It’s been one month since Dean LaBarba graduated from medical school – but he wasn’t expecting to start his life-saving career so soon.
LaBarba, who had just finished at Loma Linda University School of Medicine, on a 12-hour flight from Zurich to Los Angeles with his wife last month when a female passenger sitting close to them said that she didn’t feel well. Before she could get up to use the restroom, she collapsed.
LBarba immediately rushed to the woman’s side only to find that she didn’t have a pulse. He tried massaging her sternum as a means of improving blood flow – but to no avail.
With the help of another passenger, he had the woman lie across a row of seats so he could begin chest compressions. After six pushes, she started to regain consciousness.

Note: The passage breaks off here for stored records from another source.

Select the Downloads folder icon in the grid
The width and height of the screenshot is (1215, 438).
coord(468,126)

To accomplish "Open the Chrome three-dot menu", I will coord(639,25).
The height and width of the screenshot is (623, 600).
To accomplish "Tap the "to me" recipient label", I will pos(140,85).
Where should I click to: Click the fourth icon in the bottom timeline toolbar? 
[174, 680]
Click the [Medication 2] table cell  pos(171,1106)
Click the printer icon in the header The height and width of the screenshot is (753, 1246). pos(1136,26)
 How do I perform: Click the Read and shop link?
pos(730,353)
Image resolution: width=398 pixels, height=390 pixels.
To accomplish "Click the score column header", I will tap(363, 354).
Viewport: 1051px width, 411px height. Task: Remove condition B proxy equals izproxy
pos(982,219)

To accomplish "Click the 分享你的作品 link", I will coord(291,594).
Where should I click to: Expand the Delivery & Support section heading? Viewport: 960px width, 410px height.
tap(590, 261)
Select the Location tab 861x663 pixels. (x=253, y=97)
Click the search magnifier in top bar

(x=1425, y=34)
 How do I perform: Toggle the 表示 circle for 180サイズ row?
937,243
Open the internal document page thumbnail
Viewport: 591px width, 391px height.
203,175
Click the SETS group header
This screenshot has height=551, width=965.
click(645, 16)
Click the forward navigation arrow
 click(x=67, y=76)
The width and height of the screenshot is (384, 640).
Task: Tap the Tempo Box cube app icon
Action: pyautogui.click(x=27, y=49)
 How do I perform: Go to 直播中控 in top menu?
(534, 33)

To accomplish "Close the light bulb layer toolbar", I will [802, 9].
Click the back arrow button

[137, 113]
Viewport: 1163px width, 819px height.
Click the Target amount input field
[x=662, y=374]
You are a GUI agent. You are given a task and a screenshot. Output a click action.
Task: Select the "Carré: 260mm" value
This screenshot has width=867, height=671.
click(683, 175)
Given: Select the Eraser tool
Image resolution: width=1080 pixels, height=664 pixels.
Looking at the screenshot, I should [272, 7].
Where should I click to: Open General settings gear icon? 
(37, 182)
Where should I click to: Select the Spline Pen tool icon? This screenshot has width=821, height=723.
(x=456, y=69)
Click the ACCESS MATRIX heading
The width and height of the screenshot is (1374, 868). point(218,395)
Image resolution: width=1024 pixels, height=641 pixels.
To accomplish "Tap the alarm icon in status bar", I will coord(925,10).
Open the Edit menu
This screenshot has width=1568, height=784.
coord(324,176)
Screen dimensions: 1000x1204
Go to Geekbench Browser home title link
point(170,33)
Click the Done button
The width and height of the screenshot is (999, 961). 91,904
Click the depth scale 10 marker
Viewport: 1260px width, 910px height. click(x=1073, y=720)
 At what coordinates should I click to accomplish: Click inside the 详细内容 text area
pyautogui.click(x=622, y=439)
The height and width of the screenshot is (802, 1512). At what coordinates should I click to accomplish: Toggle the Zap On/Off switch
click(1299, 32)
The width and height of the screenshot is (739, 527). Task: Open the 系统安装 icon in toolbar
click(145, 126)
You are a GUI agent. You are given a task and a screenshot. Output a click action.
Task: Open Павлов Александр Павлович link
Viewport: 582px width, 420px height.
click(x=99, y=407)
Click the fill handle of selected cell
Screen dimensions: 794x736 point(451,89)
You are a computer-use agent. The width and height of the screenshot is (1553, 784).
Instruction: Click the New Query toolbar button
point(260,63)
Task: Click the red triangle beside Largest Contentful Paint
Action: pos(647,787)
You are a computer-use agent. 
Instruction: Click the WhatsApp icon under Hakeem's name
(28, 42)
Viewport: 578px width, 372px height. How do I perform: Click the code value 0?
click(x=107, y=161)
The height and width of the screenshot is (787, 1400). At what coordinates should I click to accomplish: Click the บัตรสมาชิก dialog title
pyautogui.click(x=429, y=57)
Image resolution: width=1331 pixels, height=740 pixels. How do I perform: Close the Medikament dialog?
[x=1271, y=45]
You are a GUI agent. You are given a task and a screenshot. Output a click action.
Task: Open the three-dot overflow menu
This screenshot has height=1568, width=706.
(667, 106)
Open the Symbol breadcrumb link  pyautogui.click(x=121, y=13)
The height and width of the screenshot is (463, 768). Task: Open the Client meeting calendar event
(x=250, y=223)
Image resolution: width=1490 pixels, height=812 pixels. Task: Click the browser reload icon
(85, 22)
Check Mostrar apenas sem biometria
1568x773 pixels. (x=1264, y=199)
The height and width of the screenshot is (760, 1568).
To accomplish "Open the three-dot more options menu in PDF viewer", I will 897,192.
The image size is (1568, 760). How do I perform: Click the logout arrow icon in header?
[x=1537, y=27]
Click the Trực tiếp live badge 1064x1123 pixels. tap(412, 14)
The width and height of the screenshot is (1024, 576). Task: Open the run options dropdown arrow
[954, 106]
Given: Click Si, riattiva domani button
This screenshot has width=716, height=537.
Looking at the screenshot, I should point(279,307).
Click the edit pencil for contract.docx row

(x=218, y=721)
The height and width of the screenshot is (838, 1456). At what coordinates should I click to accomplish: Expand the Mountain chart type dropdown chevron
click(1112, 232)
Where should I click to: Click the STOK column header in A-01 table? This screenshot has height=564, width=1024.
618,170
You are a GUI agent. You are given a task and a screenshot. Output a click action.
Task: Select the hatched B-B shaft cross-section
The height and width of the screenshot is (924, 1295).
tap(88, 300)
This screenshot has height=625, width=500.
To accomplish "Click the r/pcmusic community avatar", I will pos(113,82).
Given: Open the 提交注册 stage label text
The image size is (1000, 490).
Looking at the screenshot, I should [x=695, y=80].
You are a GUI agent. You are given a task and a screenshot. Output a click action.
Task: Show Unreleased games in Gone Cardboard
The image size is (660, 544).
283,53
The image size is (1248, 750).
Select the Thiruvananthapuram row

LaBarba, his wife, and the passenger were moved to first class where the newly-graduated doctor monitored her health.
“I remained at her side continually checking on her and asking if she felt any abdominal pain, chest pain, nausea or leg cramps,” LaBarba said. “It’s hard to say what happened in those 15 seconds after she collapsed, but I think she may have experienced a syncope episode.”
A syncope episode is when someone faints as a result of a drop in heart rate or blood pressure. Though the woman was shaken, she made it through the following 10 hours of the flight without any incident.
The passenger expressed her extreme gratitude towards LaBarba, who happened to be the only physician on board the 300-person flight that day. He says that the experience confirmed his “calling and desire to help people.”
LaBarba’s wife Ivy said: “I was so proud to the point of tears.”